** Opening Dataset excerpts block **
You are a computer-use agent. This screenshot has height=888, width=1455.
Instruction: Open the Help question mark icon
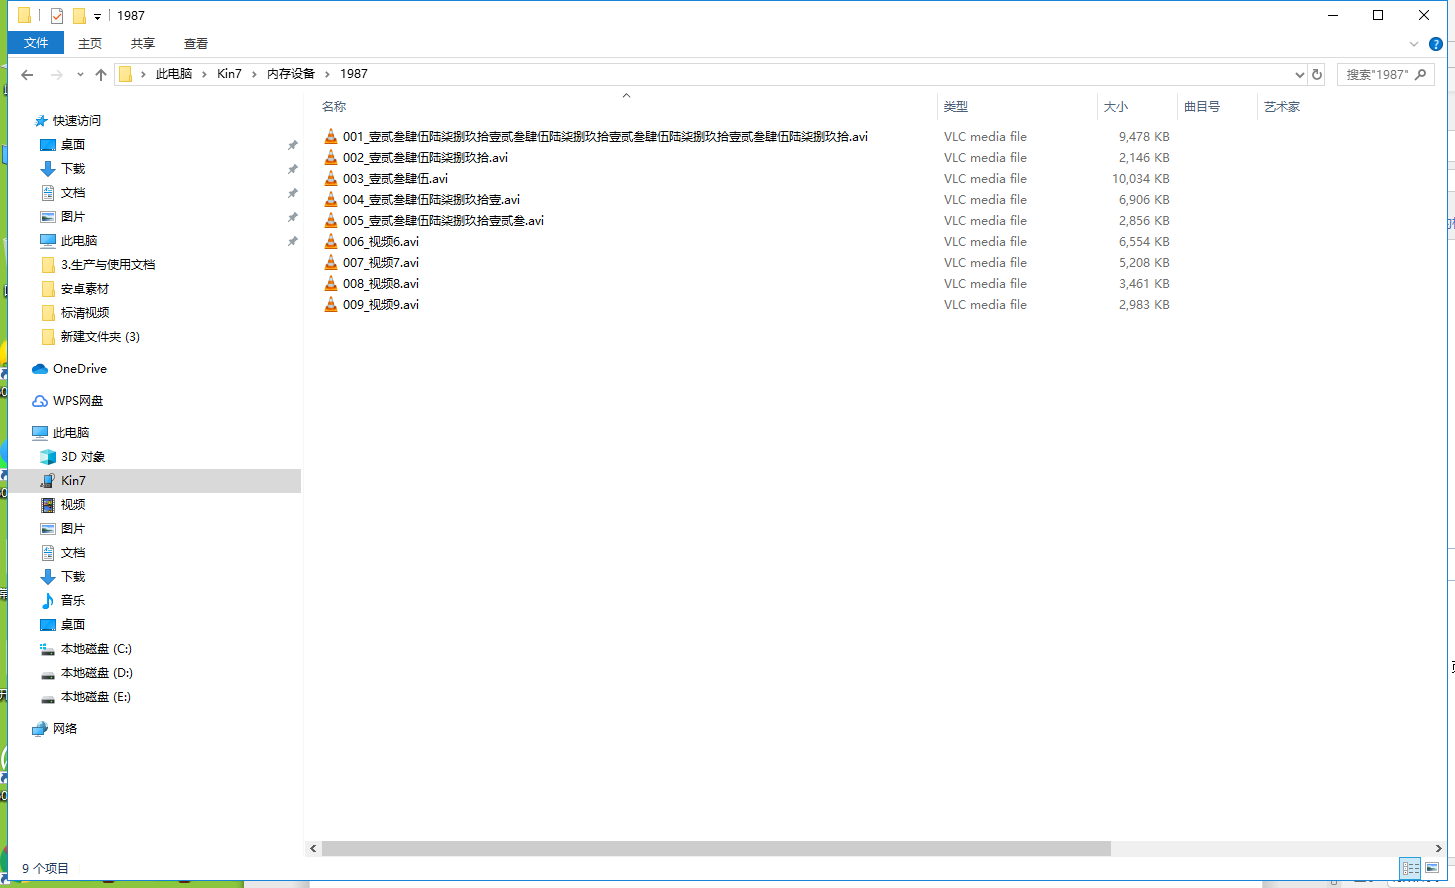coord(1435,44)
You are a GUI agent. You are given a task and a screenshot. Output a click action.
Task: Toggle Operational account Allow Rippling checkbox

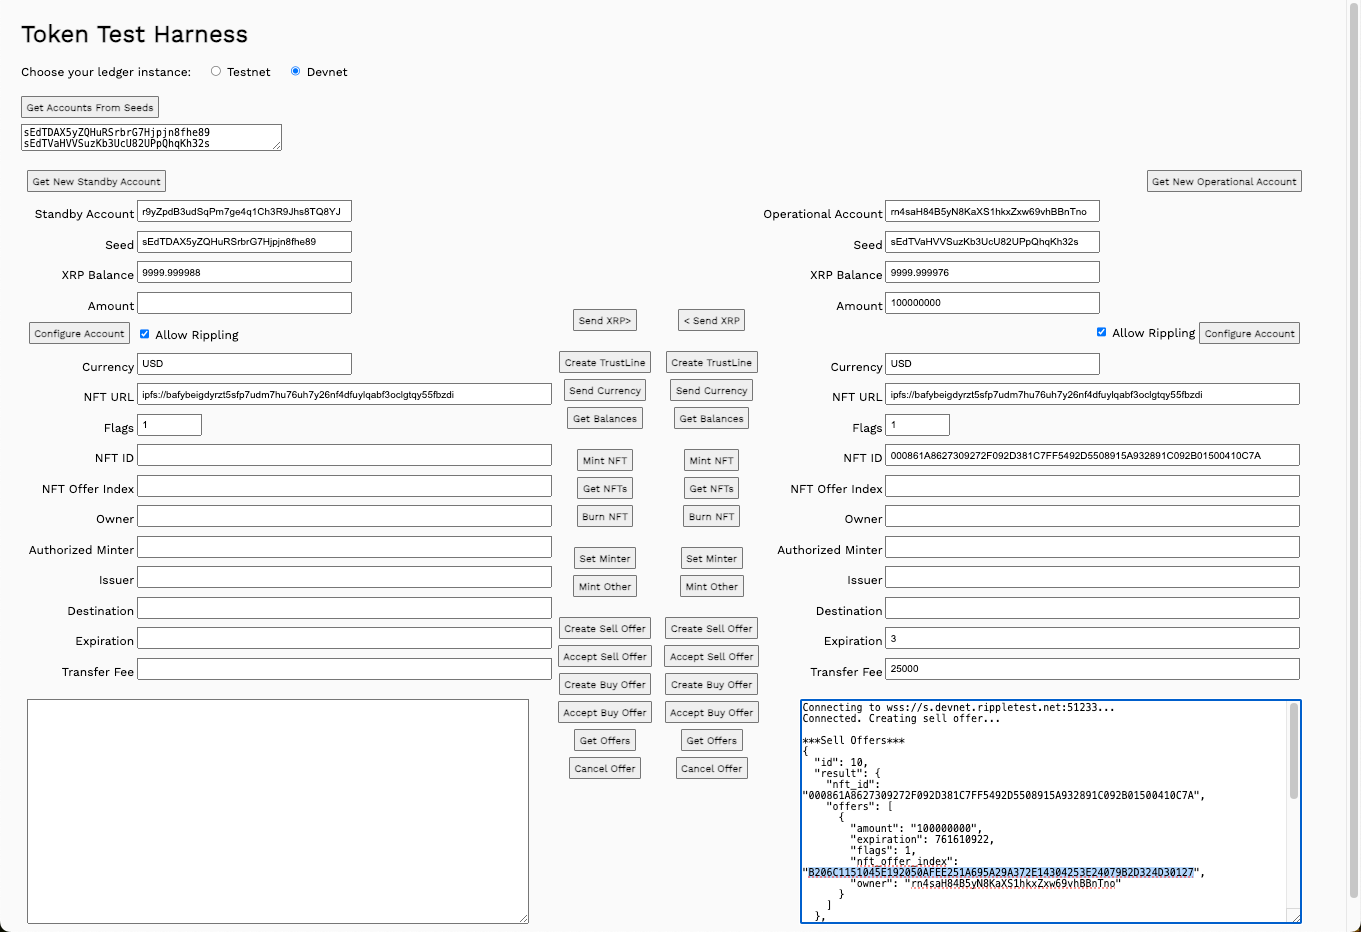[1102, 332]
** Closing Dataset excerpts block **
From the first record to the last, print everything again exactly, without pictures.

You are a computer-use agent. This screenshot has height=888, width=1455.
Instruction: Open the Help question mark icon
coord(1435,44)
You are a GUI agent. You are given a task and a screenshot. Output a click action.
Task: Toggle Operational account Allow Rippling checkbox

[1102, 332]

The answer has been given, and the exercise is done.